Sakamoto Mitsubishi Chemical Co., Ltd. adopted the "combustion method" to develop high-volume production of Fuller structure carbon technology, which greatly reduced the manufacturing cost and greatly promoted the application of this nano material in various fields. The company applies the technology accumulated in the manufacture of carbon, and adopts a method of mixing benzene or toluene with oxygen to develop a production technology for the continuous manufacture of Fuller structure carbon. The key to this technology is to control the "fire", the combustion temperature. Compared with the electrode discharge method currently used, Mitsubishi Chemical's combustion method is suitable for continuous production, which greatly reduces the cost, and the price per gram can be reduced from the current tens of dollars to tens of cents. The company plans to build a plant that produces 100 tons of this material per month. By 2004, the annual output could reach 1,500 tons, which is 10,000 times of the current total worldwide production. - Similar to Fuller's structural carbon, carbon nanotubes are also the focus of research in the nano-field. Carbon nanotubes were discovered by Japanese scientist Iijima Chengo in 1991 and are tiny tubular structures composed of carbon atoms. Japan is currently a leader in this research field. Recently, Professor Kuroha, a professor at Kyushu University in Japan, successfully made carbon nanotubes into a ring shape. It is believed that this kind of cyclic carbon nanotubes has new physical properties and deserves further study. The professor processed hard carbon nanotubes into a ring in an organic solution. After continuously adjusting the concentration of the organic solution, he finally connected the ends of the 1.6 micron long carbon nanotubes to form a ring shape with a diameter of about 0.5 micron.

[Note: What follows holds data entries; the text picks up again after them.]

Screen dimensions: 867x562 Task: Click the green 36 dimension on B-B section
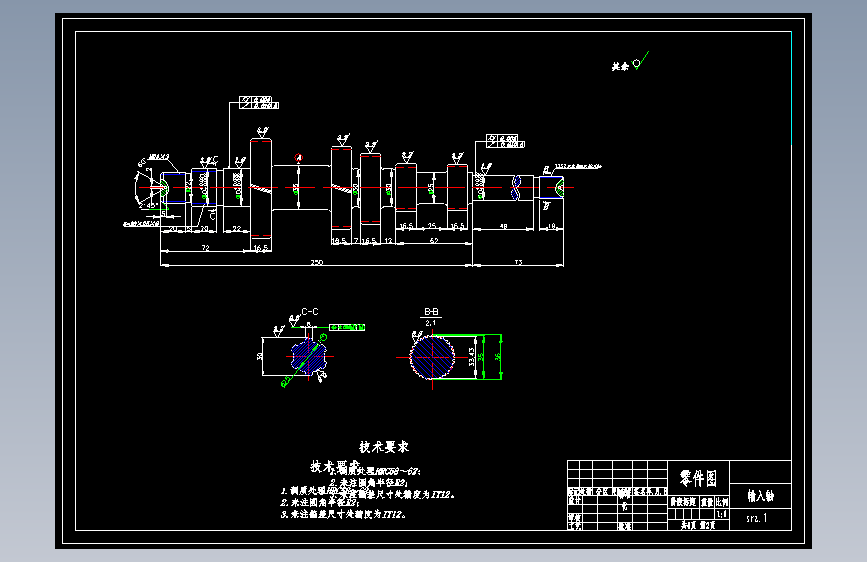click(x=497, y=357)
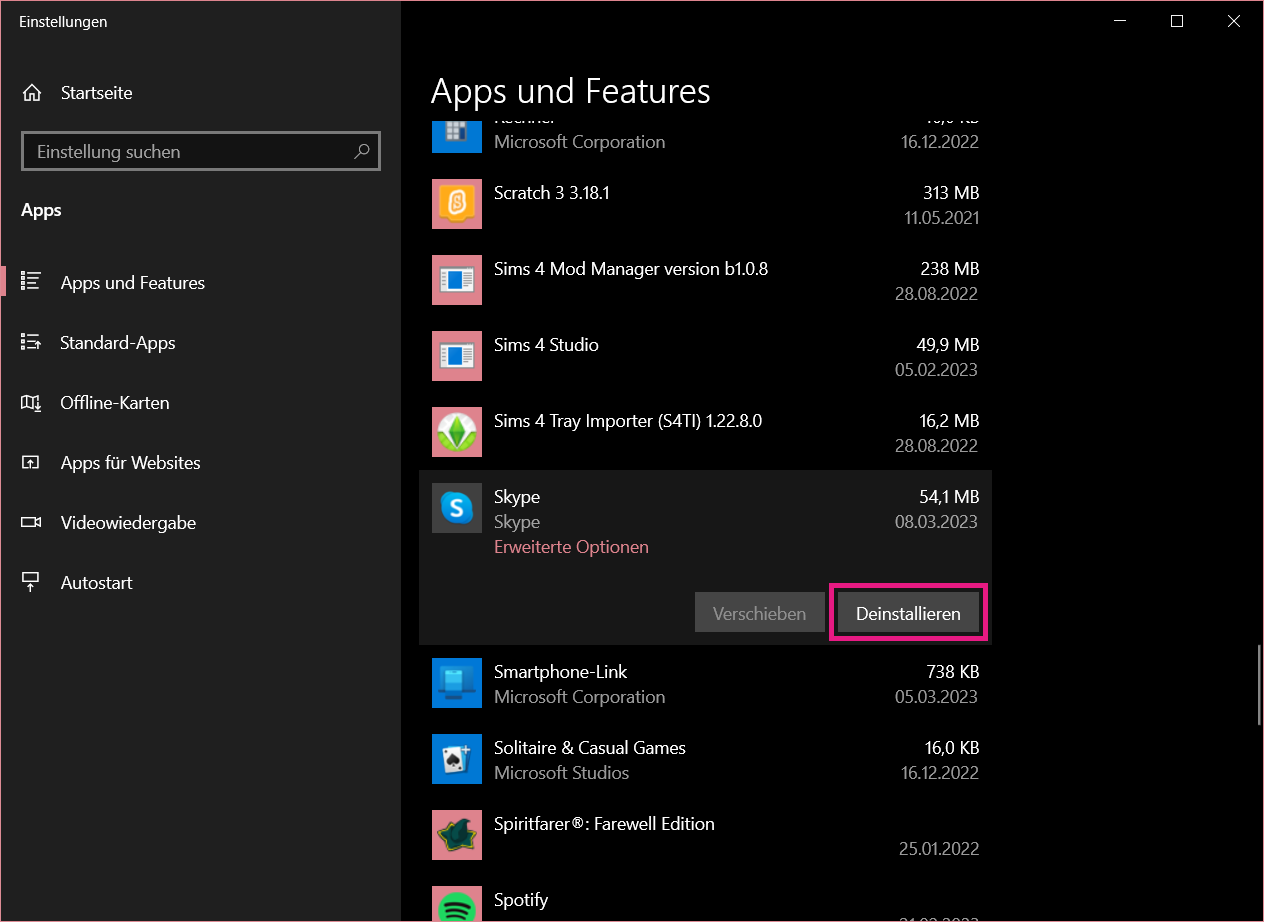Click the Scratch 3 app icon

coord(456,204)
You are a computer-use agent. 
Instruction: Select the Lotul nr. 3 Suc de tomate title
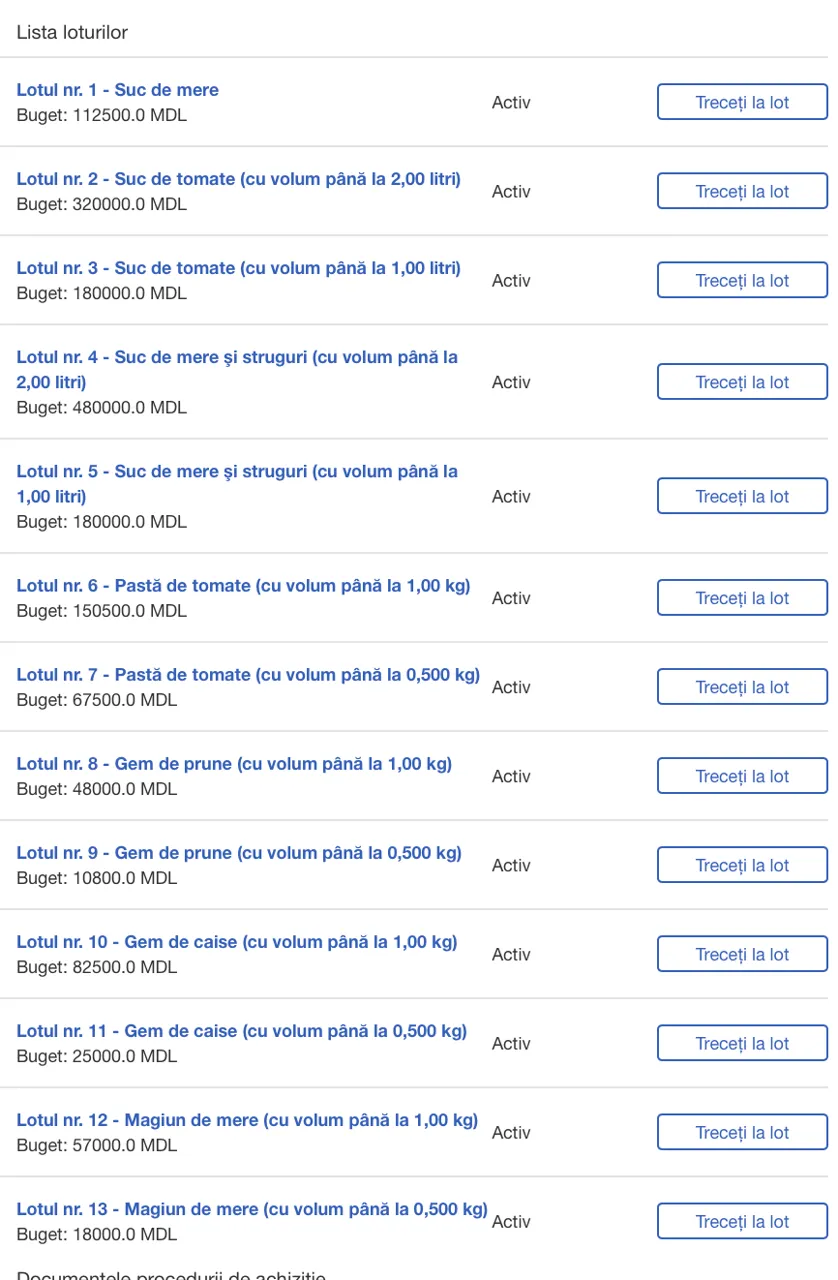pos(238,268)
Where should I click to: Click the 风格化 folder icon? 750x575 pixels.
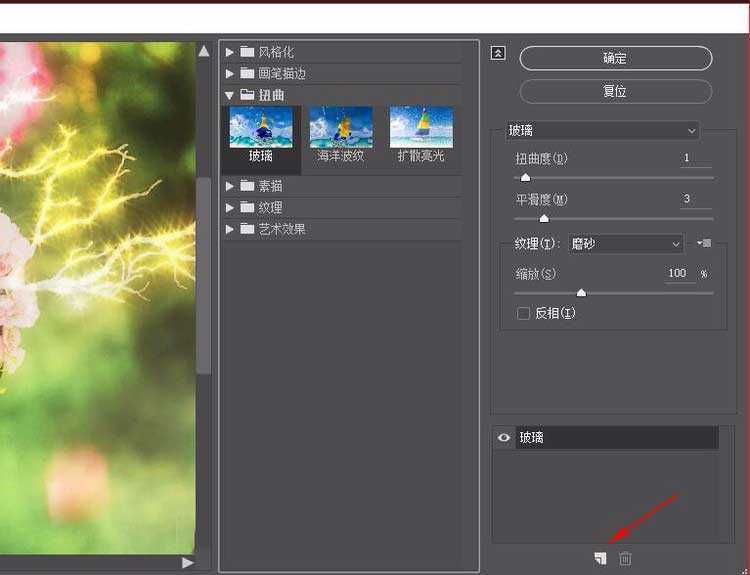click(247, 52)
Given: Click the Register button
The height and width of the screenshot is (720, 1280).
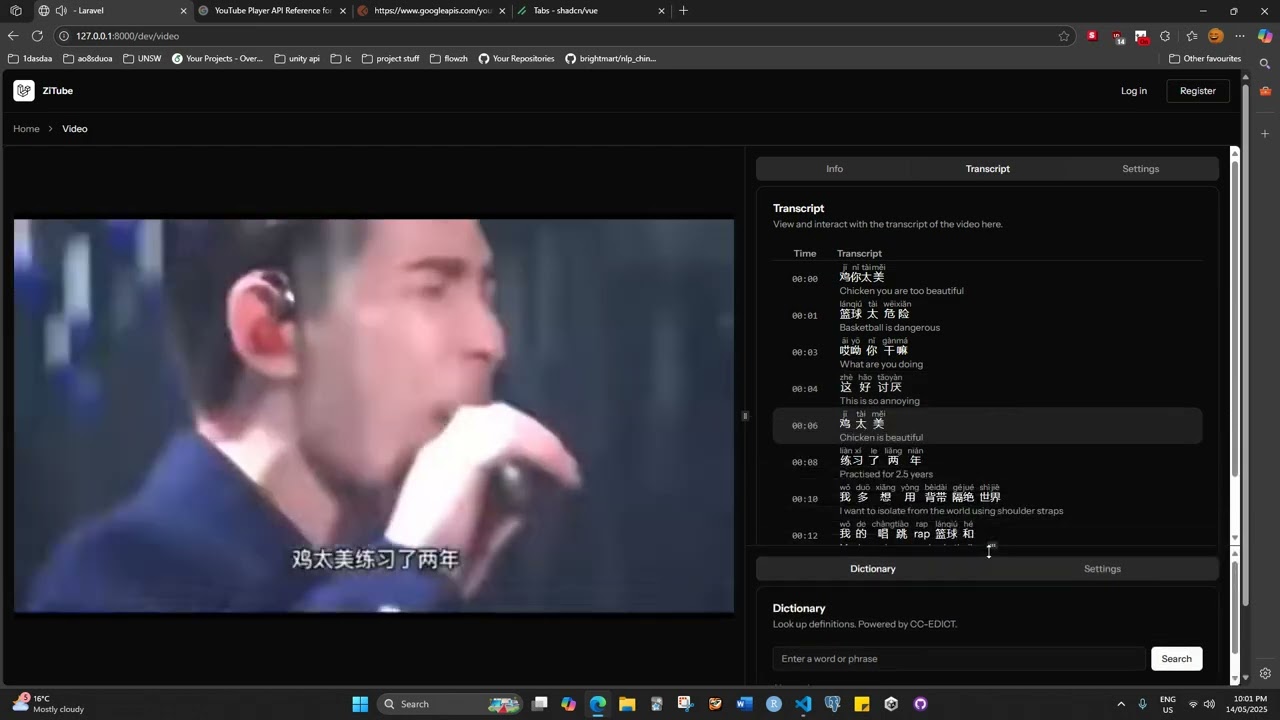Looking at the screenshot, I should pos(1197,91).
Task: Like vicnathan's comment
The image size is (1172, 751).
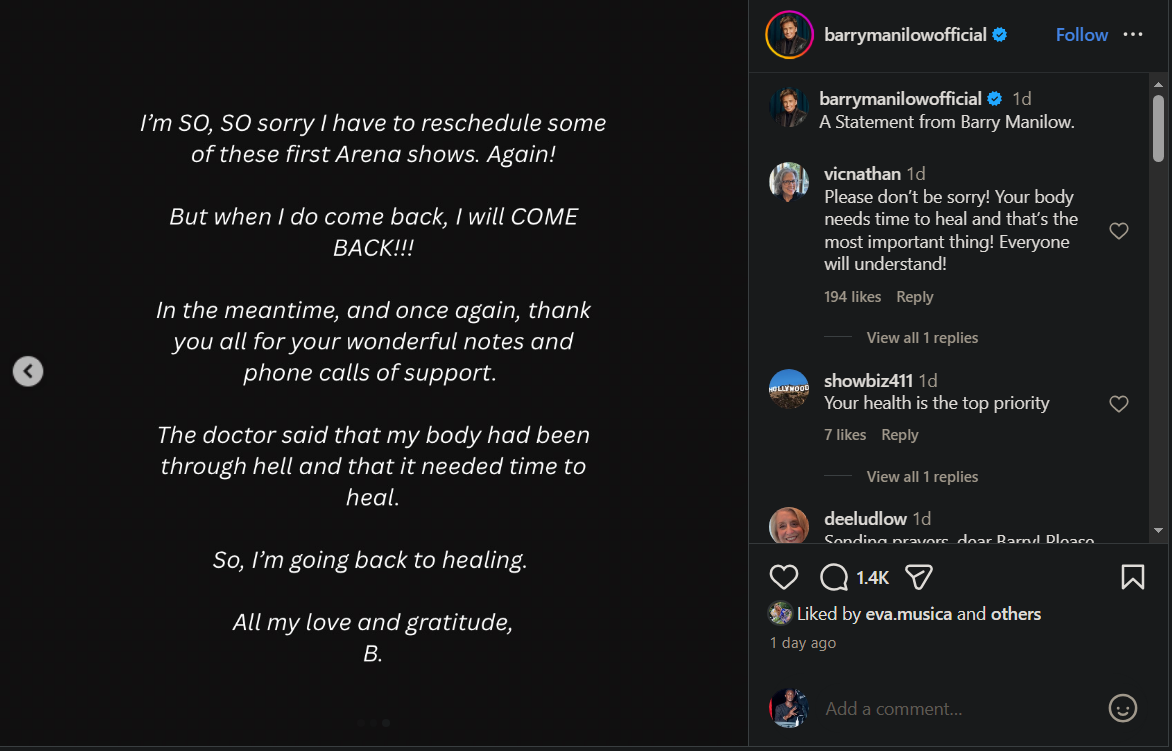Action: pos(1119,231)
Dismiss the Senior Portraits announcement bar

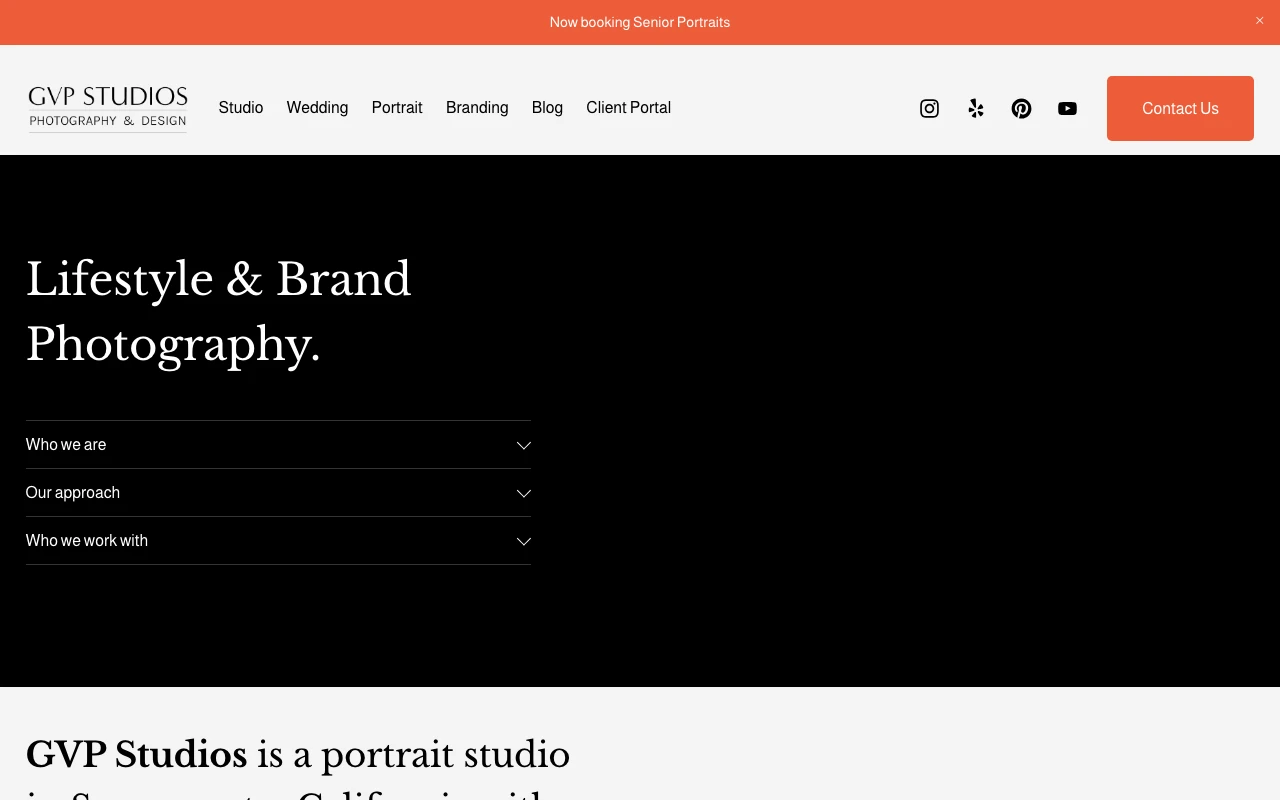(1259, 21)
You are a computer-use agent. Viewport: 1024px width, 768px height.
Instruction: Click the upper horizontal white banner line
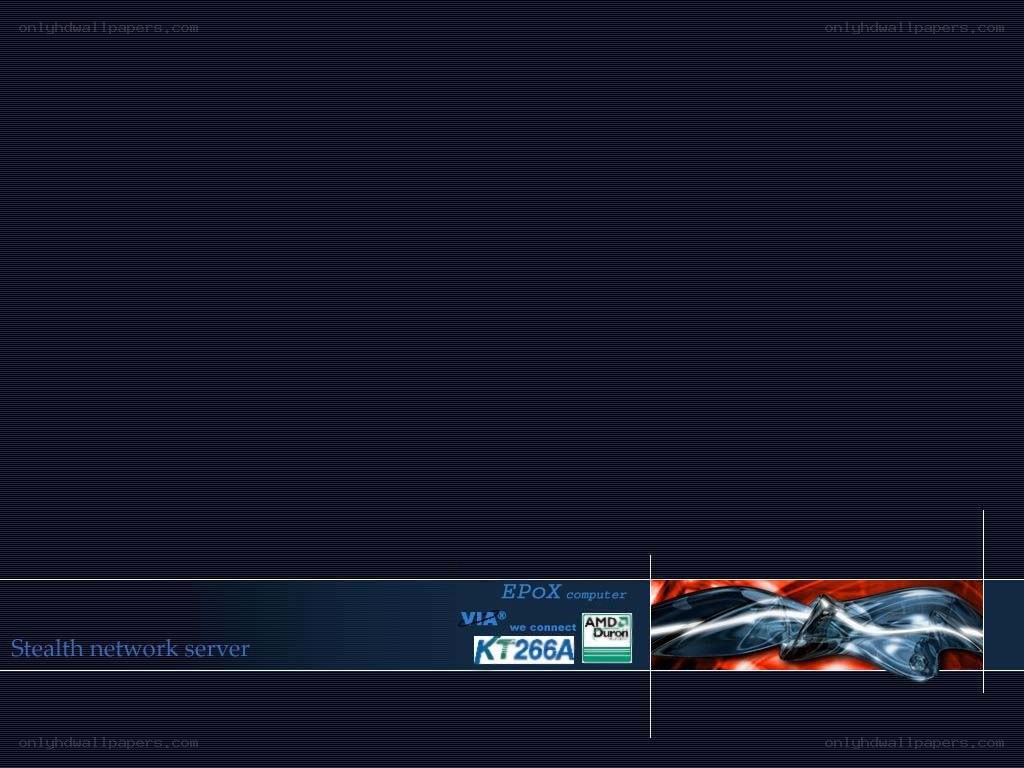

Scientists around the world are actively researching and developing carbon nanotubes, such as electron guns used as hydrogen storage materials and new thin display devices. It is believed that the analysis of the properties of the ring-shaped carbon nanotubes can open up new uses for it.

The basic manufacturing method of carbon nanotubes is to use an arc discharge method, that is, discharge between two graphite electrodes to evaporate the graphite electrode to form carbon nanotubes. However, this method is very inefficient and therefore cannot be mass-produced to meet demand. Low-cost, high-quality, high-volume manufacturing of carbon nanotubes is one of the top priorities for Japanese companies in the nanotechnology field, and recent progress has been made.

Showa Denko has been studying the catalytic gas phase decomposition process since 1998. It uses a reaction furnace with a high temperature of iq Celsius, using cobalt or iron as a catalyst to decompose hydrocarbon benzene, and carbon molecules adhere to the particles of the catalyst to grow into carbon nanotubes. Currently, the company has produced experimental equipment that can be continuously produced, producing 200 grams of carbon nanotubes in one hour. At present, this is considered to be the most promising manufacturing technology for mass production. The method developed by Osaka Gas Company is to use magnesium as a reducing agent to defluorinate the polytetrafluoroethylene resin to form a trivalent carbon intermediate. As a supply source of carbon atoms, it is excited by electron beam or the like by heating under vacuum. The role of making carbon nanotubes. By changing the intensity of electron beam excitation, it is also possible to control the length, diameter and shape of carbon nanotubes, and the yield can reach 50%. This carbon nanotube is suitable for the manufacture of hydrogen storage materials. The company plans to reach a practical level within three years. The method adopted by Nippon Electric Co., Ltd. is a laser irradiation method in which a carbon material mixed with a metal is irradiated with a laser to obtain a carbon nanotube. The advantage is that the product has high purity and good quality, and the disadvantage is that it is difficult to carry out mass production.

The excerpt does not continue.